We also attempted to directly assess the extent to which service intensity matters by using service use data on individual families. This analysis is complicated by the fact that families were not randomly assigned to different levels of service intensity. Rather, the amount of services a family received was based on the family’s own decisions, as well as on the services offered to the family in their site. Thus, estimating dosage effects is complicated by the potential presence of unobservable differences between those families who received different amounts of services that are correlated with child and family outcome measures and are difficult to account for in the analysis. If uncorrected, this “sample selection” problem can lead to seriously biased estimates of dosage effects.

For example, we generally find that less disadvantaged families were more likely to receive intensive services than more disadvantaged families. Thus, the simple comparison of the average outcomes of program group families who received intensive services with the average outcomes of program group families who received less intensive services are likely to yield estimates that are biased upward (that is, they are too large), because the outcomes of the high service-intensity group (better-off families) probably would have been more favorable regardless of the amount of services that they received. Multivariate regression analysis can be used to control for observable differences between the high and low service-intensity families. However, there are likely to be systematic unobservable differences between the two groups, which could lead to biased regression results.22 A similar sample selection problem exists if we were to compare high service-intensity program group families to the full control group.

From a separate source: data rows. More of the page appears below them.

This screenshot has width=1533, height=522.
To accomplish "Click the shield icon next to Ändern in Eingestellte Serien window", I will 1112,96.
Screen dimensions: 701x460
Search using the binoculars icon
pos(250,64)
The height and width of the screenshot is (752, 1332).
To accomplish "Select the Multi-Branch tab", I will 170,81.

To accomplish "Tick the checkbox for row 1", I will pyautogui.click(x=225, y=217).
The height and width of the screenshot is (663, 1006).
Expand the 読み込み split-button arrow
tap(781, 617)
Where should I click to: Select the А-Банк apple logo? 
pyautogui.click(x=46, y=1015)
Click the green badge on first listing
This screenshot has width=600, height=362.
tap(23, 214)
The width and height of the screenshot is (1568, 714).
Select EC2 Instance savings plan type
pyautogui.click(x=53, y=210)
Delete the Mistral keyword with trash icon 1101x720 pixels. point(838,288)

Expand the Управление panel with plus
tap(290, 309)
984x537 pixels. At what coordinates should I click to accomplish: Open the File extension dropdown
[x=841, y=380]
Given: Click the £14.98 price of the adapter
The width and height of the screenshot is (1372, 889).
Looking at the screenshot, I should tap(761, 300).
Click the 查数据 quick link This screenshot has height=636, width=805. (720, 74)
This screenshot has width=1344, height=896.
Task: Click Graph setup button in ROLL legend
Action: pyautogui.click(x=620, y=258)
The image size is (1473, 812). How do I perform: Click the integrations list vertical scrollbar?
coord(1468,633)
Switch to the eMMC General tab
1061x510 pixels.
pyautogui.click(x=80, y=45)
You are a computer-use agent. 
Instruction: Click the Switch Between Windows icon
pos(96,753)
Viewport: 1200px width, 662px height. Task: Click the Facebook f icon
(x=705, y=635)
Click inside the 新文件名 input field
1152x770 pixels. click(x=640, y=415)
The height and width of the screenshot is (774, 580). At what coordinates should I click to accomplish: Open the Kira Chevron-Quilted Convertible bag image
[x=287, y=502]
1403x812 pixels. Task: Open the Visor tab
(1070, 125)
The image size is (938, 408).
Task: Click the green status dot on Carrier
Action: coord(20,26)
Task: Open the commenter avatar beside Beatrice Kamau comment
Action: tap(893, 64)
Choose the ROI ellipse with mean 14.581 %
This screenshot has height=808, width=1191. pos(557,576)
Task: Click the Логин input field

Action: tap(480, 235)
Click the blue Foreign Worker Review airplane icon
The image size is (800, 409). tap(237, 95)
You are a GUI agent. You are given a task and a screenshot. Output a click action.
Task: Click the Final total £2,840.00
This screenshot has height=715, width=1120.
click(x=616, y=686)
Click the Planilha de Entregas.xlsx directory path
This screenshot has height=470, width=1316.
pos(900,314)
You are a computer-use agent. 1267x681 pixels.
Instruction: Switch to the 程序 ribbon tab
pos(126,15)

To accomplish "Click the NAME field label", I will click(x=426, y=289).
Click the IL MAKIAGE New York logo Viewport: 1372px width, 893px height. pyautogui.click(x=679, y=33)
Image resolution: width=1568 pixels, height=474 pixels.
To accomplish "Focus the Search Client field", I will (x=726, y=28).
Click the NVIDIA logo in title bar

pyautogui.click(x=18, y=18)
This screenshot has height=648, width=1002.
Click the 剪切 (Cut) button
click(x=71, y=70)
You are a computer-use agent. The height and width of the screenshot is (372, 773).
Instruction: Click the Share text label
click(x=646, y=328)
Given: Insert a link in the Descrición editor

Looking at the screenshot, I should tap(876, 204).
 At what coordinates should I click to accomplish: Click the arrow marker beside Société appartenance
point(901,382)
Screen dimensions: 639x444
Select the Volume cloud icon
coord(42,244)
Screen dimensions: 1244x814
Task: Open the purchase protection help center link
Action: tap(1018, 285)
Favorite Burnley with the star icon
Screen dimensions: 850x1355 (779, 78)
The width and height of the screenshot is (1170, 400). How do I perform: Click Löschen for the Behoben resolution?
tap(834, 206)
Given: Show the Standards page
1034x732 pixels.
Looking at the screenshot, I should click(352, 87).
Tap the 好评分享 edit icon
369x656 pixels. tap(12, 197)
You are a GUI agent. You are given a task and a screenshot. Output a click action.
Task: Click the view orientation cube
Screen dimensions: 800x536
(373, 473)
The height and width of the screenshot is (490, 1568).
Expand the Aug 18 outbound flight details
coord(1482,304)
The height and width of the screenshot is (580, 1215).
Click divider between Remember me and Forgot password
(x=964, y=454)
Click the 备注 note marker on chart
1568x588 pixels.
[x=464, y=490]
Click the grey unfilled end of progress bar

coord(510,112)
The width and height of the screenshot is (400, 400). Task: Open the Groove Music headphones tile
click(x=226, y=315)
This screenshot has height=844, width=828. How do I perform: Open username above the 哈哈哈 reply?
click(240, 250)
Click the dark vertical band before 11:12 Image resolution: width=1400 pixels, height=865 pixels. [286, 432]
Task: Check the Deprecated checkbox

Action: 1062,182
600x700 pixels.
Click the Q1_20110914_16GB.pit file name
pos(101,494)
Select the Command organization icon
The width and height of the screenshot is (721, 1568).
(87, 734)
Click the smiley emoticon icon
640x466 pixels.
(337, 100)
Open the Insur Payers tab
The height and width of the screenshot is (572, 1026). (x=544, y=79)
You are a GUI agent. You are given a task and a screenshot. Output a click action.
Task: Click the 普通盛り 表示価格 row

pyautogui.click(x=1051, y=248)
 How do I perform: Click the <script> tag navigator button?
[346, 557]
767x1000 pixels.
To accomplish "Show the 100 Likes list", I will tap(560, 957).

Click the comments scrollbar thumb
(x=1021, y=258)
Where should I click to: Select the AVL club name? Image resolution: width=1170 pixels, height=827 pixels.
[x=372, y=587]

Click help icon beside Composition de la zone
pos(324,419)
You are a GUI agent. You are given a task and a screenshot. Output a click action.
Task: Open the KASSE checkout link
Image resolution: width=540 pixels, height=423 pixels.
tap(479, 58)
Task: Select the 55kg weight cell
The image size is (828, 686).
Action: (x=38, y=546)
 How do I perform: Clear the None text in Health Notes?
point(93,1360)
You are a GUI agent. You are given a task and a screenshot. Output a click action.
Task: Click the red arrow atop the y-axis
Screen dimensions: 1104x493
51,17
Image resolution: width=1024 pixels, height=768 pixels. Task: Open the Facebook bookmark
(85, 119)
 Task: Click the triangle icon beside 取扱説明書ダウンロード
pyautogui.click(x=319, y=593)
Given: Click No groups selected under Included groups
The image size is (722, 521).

As discussed in detail in Appendix D.7, we used propensity scoring procedures (Rosenbaum and Rubin 1983) as our primary approach to account for selection bias. This procedure uses a flexible functional form to match control group members to program group members based on their observable characteristics. The procedure assumes that, if the distributions of observable characteristics are similar for program group members and their matched controls, then the distributions of unobservable characteristics for the two research groups should also be similar. Under this (untestable) assumption, we can obtain unbiased impacts estimates for those who received intensive services by comparing the average outcomes of program group members who received intensive services to the average outcomes of their matched controls. Similarly, impacts for those in the low-service intensity group can be obtained by comparing the average outcomes of program group families who did not receive intensive services with their matched controls. The two sets of impact estimates can then be compared.

In order to test the robustness of our findings using the propensity scoring approach, we also estimated dosage effects by (1) calculating, for each program group member, the difference between their 14- and 36-month outcomes (that is, the growth in their outcomes), and (2) comparing the mean difference in these growth rates for those in the low and high service-intensity groups. This “fixed-effects” or “difference-in-difference” approach adjusts for selection bias by assuming that permanent unobservable differences between families in the two service intensity groups are captured by their 14-month measures. This analysis was conducted using only those outcomes that were measured at multiple time points. The details and limitations of this approach are discussed in Appendix D.7.

Results from the service intensity analysis using the propensity scoring and fixed effects approaches did not yield consistent, reliable results. Thus, we do not discuss these results in the main body of the report, but discuss them in Appendix D.7.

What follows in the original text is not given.